La Timba Isabel Ali
La
casa del Ñato se erigía sobre la calle Niceto Vega. Un portón de hierro forjado
permitía el acceso a un pasillo de unos cuarenta metros de largo, sobre el cual
cinco apliques en forma de tortuga dispersaban una paupérrima luz biliosa. A la
izquierda, la pared lindaba con la propiedad vecina. A la derecha, había dos
departamentos habitados: el primero por el Ñato y sus padres, el segundo por la
hermana del Ñato, su marido y sus hijos. Al final del pasillo, una puerta de
chapa daba entrada a lo que nosotros llamábamos: el “garito”, apenas una sala amplia
con dos ventanas que daban a la galería de un patio minúsculo, una cocina bien
equipada y un baño pequeño. A simple vista parecía un “bulín”, pero era algo
más sagrado que eso. Durante la semana, se organizaban partidas de siete y
medio o de mosca, en las que se apostaba fuerte frente a invitados especiales.

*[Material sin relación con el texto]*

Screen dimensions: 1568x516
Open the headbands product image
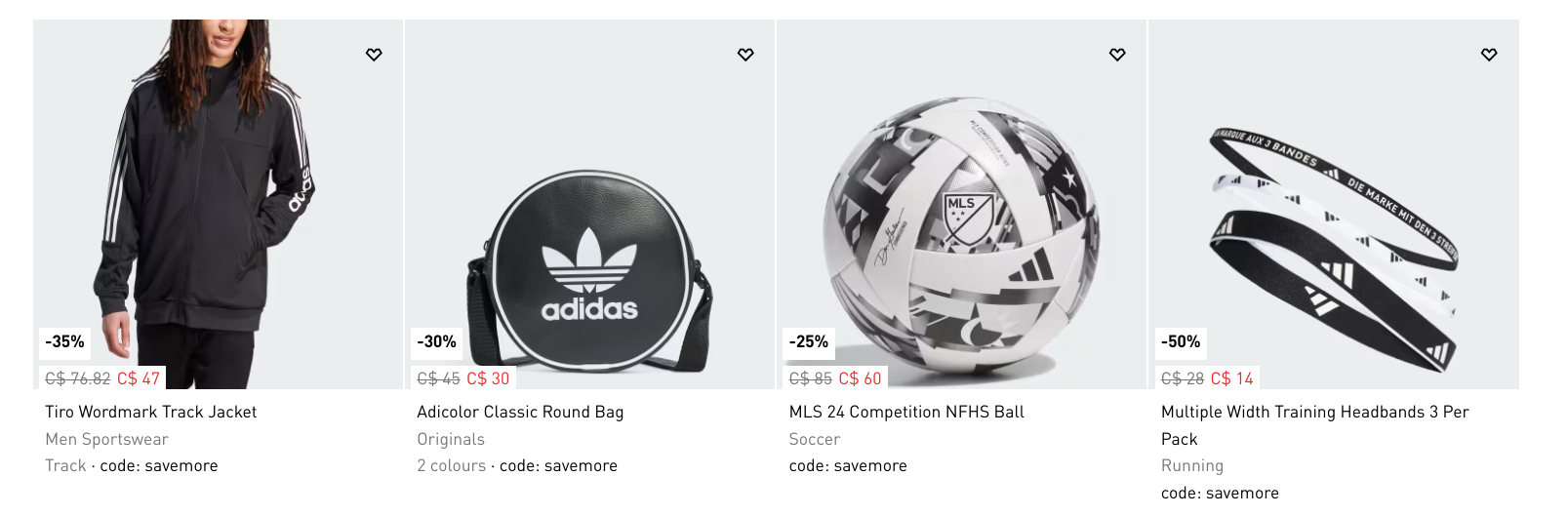pos(1333,244)
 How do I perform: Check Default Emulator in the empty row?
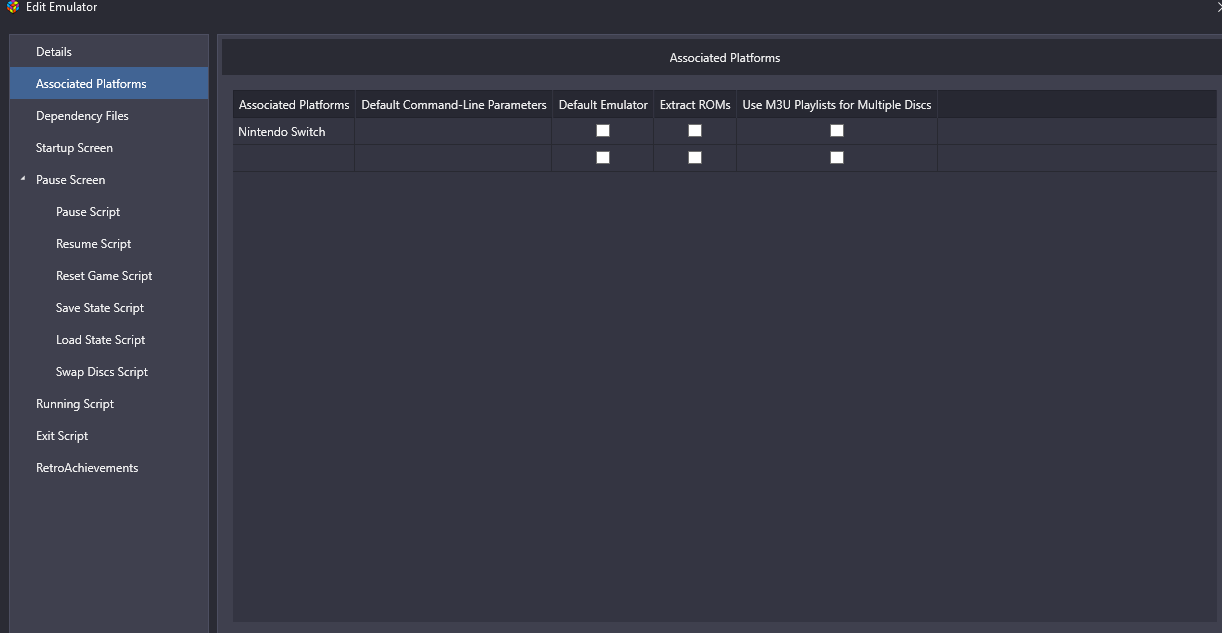(603, 158)
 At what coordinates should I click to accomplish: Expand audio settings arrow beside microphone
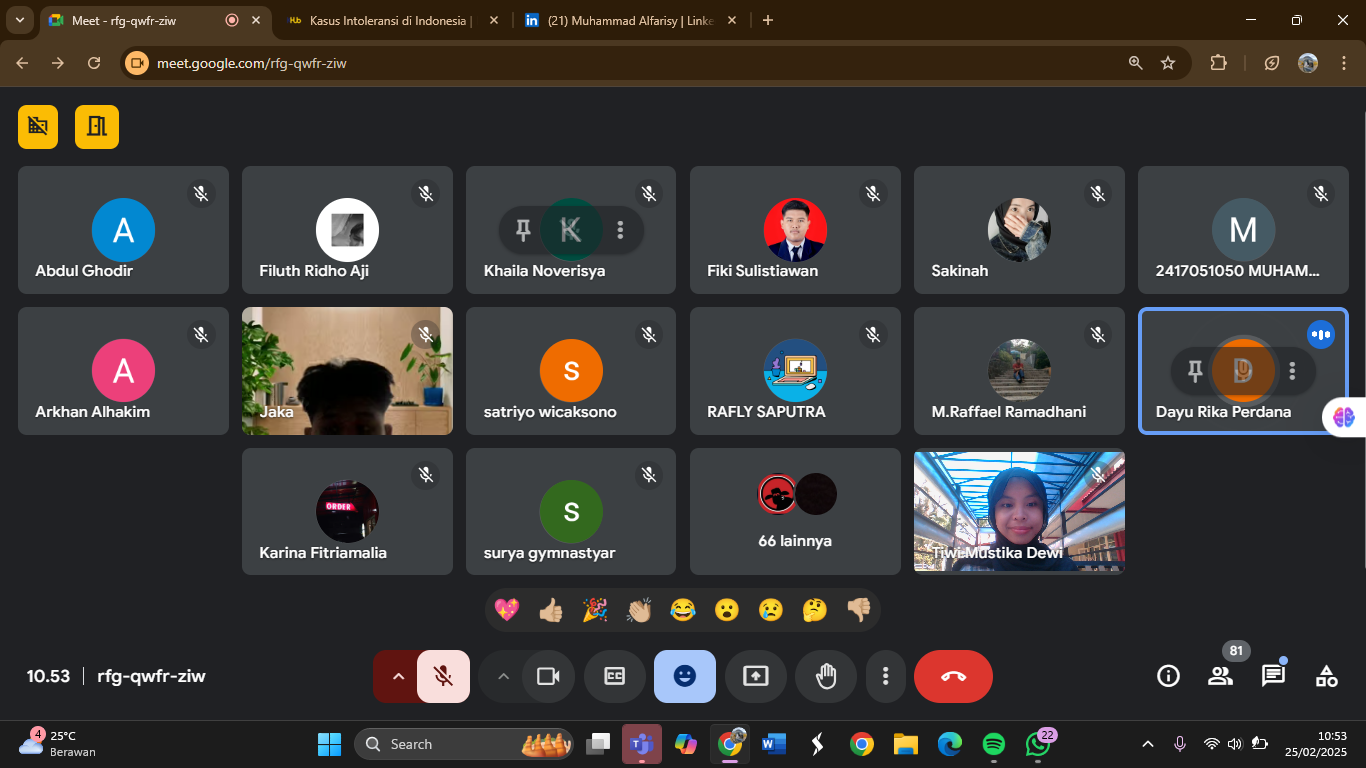tap(398, 676)
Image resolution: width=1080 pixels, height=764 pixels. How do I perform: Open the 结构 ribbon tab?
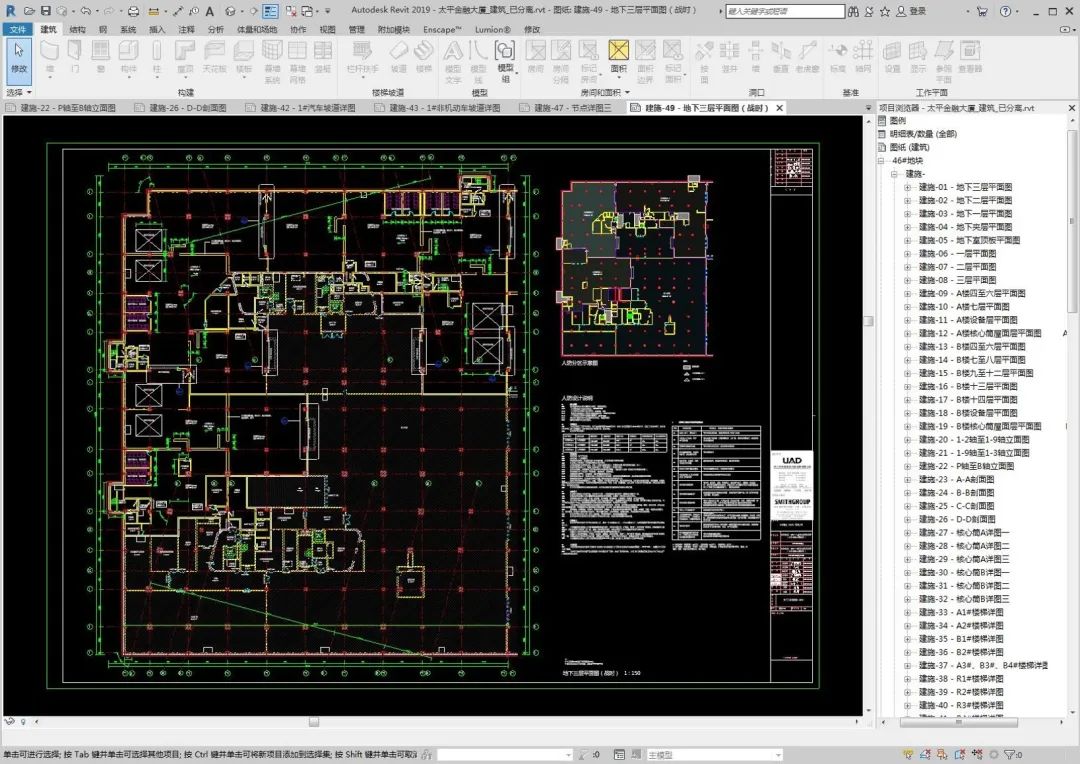click(x=77, y=30)
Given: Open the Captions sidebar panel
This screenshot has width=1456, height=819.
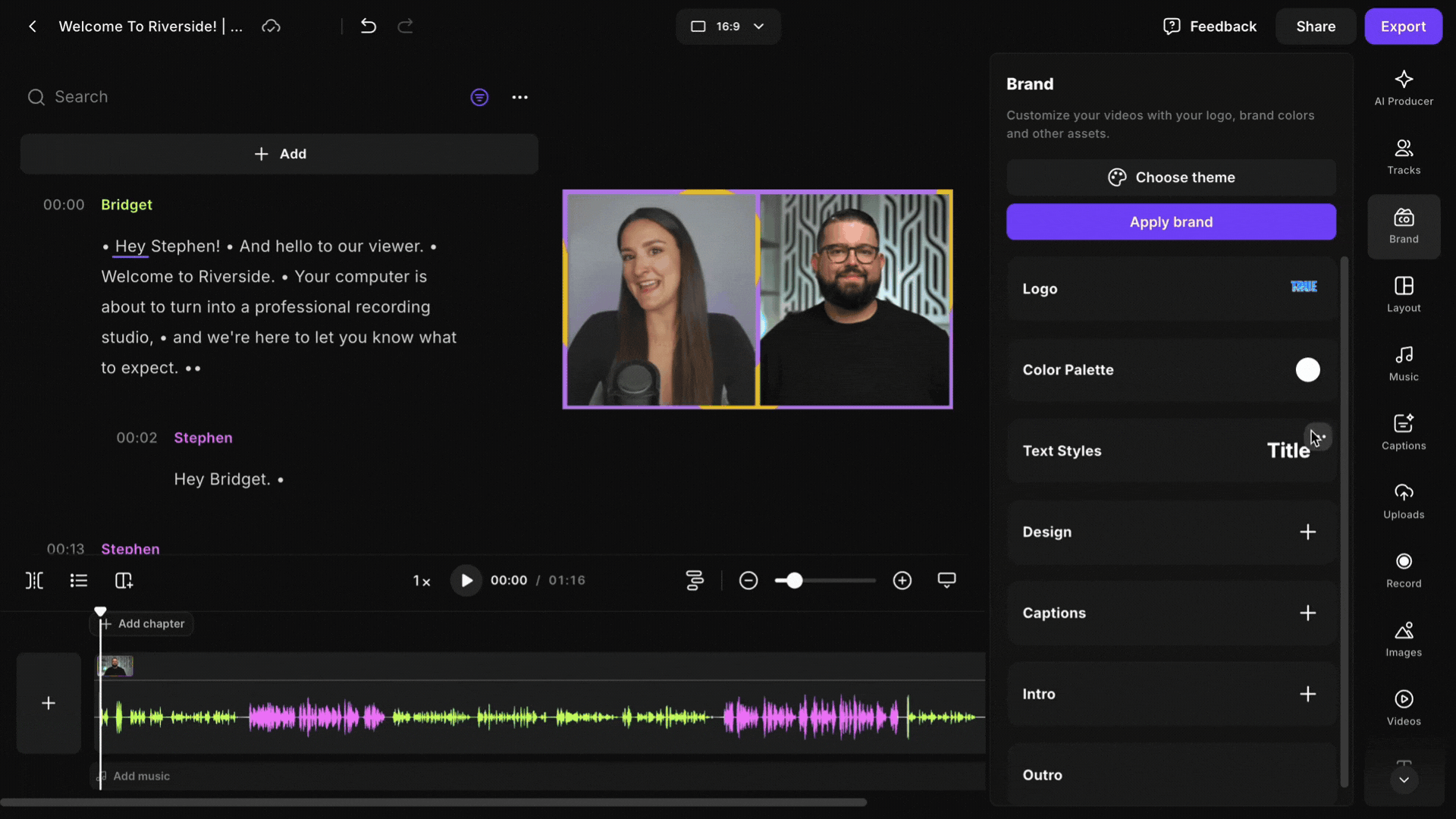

Más de una vez, vi sobre la mesa títulos de propiedad y cheques siderales en
juego. Pero los domingos, invariablemente, se jugaba al pase inglés entre
amigos por pocos pesos. La heladera estaba siempre aprovisionada para estos
menesteres, rebosante de aperitivos y vituallas. Los discos giraban sus espirales
de milongas y valsecitos a horcajadas del Winco. Unas macetas, llenas de arena
húmeda en vinagre, que sostenían varas de helechos artificiales, desempeñaban
la función de ceniceros y mitigaban el olor a tabaco que se aglutinaba en el
ambiente. Sobre una de las paredes del salón se apoyaba el respaldar de un
diván; debajo, residía semioculta una caja de zapatos, forrada en papel de seda
negro, a la que todos llamaban “camouflage” (y que en esa oportunidad, después
de mucho tiempo de ignorancia al respecto, pude averiguar qué contenía).
Nos
turnábamos para jugar, servir el cinzano y ejercer vigilancia sobre la penumbra
temeraria del pasillo. Esa noche, el centinela en el techo era Cafrune.
Los
dados castañeteaban sobre el paño color verde esmeralda. De repente, la voz de
Cafrune llegó sólida desde lo alto.
-¡Cana
con casco!- y bajó de un salto, para mezclarse entre nosotros.
-“Camouflage”-
ordenó Battaglia en un murmullo.
Juani
se llevó algo a la boca. La guita desapareció, repartiéndose en los bolsillos.
El Tano y Barajita dieron vuelta el mantel Plavinil, dejando a la vista un
plastificado a cuadros sobre el que deposité un plato lleno de maníes y aceitunas.
Battaglia vacío la caja sobre la mesa: cayeron, de una vez, seis mil piezas de
rompecabezas. El Ñato agarró un puñado y comenzó a ensamblar. Me pregunté a
quién convencería Listorti con sus anteojos negros, el bastón blanco sobre su
regazo y las manos llenas de trocitos de un paisaje alpino. Golpearon la
puerta.
-Está
abierta- gritó el Tano.
Vimos
entrar al Pelado Santoro, que sonriendo interrogó:
-¿No
hay timba hoy? ¡Qué “caripelas”! ¿Se murió alguno?
Las
miradas feroces se clavaron como dardos en el entrecejo de Cafrune.
-¡Bueno,
che! A cualquiera le pudo pasar... Por la sombra parecía un casco...-excusó- No
es para tanto, fue un susto nomás... Sigan timbeando y listo...
Y
de inmediato echó a correr en huída por el pasillo hacia la calle; porque tras
él corría el Gordo Juani blandiendo en el aire una botella vacía y vociferando
iracundo a los cuatro vientos:
-¿Con
qué querés que juguemos, gil, si me morfé los dados?